• [Exercise brief]
Please quote, word for word, the stretch of the data below from the line containing "You are a computer-use agent. The" through the line containing "Action: 67,316", with both of those lines included.

··· Stored data

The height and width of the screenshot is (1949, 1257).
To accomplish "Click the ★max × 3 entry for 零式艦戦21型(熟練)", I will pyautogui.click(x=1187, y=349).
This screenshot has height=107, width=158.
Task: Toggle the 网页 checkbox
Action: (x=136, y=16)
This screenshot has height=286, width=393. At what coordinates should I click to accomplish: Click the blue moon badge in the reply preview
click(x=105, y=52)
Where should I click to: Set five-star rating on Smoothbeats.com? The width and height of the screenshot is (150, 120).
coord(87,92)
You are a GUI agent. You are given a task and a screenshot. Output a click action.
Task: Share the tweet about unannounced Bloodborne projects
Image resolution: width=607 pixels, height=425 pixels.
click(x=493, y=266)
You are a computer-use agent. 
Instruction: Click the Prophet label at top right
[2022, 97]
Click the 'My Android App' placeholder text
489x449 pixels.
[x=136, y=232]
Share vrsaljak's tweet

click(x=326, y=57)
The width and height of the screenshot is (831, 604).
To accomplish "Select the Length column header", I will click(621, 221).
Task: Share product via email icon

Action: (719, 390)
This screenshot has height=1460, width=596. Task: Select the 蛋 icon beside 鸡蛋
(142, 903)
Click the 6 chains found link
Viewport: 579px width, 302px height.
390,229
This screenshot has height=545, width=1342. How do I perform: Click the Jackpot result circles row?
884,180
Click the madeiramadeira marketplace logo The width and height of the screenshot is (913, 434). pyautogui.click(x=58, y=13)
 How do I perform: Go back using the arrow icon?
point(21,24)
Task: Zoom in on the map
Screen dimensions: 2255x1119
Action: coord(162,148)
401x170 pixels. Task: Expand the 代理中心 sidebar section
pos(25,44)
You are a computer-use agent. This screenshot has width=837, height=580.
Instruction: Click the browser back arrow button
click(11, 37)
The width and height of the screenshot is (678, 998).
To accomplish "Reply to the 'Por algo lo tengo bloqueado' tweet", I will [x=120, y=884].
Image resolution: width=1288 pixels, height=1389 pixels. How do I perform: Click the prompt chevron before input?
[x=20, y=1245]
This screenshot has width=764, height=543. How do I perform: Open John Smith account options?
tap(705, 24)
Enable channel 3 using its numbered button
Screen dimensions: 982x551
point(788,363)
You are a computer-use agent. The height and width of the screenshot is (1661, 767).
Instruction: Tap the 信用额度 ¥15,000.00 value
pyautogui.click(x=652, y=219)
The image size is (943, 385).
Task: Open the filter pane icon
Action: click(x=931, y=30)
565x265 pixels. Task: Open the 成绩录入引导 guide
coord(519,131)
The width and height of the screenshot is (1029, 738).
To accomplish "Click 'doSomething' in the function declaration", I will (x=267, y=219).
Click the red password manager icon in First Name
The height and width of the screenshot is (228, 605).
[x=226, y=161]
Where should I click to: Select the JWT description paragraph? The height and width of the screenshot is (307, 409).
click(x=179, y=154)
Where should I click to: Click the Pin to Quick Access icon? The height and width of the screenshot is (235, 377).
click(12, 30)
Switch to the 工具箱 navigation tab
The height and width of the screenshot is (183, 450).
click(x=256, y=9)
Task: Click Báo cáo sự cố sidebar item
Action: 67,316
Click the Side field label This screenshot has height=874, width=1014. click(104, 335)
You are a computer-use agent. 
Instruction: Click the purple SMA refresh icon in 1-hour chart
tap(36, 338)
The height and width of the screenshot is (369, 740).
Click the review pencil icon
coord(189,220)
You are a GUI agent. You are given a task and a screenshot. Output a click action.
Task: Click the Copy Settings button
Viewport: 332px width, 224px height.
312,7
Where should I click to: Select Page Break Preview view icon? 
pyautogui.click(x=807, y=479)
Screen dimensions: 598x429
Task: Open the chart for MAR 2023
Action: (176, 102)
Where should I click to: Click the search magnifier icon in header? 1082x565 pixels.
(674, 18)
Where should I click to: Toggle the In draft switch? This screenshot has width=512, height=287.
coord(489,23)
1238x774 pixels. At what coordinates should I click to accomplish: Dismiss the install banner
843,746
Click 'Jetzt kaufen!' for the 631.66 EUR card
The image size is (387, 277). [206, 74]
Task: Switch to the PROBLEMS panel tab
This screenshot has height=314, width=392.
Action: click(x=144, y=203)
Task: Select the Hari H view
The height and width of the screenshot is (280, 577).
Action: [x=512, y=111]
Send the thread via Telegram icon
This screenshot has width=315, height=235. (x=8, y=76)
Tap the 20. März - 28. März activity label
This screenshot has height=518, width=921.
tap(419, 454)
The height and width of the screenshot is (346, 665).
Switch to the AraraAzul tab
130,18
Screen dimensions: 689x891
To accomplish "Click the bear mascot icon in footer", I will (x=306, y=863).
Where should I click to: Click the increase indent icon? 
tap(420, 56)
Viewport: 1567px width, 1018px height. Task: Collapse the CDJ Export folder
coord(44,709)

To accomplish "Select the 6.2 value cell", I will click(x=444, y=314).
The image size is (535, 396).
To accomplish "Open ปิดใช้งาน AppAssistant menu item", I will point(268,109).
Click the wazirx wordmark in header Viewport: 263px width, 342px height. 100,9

······

• [Reply]
You are a computer-use agent. The height and width of the screenshot is (1661, 767).
Instruction: Tap the 信用额度 ¥15,000.00 value
pyautogui.click(x=652, y=219)
The image size is (943, 385).
Task: Open the filter pane icon
Action: click(x=931, y=30)
565x265 pixels. Task: Open the 成绩录入引导 guide
coord(519,131)
The width and height of the screenshot is (1029, 738).
To accomplish "Click 'doSomething' in the function declaration", I will (x=267, y=219).
Click the red password manager icon in First Name
The height and width of the screenshot is (228, 605).
[x=226, y=161]
Where should I click to: Select the JWT description paragraph? The height and width of the screenshot is (307, 409).
click(x=179, y=154)
Where should I click to: Click the Pin to Quick Access icon? The height and width of the screenshot is (235, 377).
click(12, 30)
Switch to the 工具箱 navigation tab
The height and width of the screenshot is (183, 450).
click(x=256, y=9)
Task: Click Báo cáo sự cố sidebar item
Action: 67,316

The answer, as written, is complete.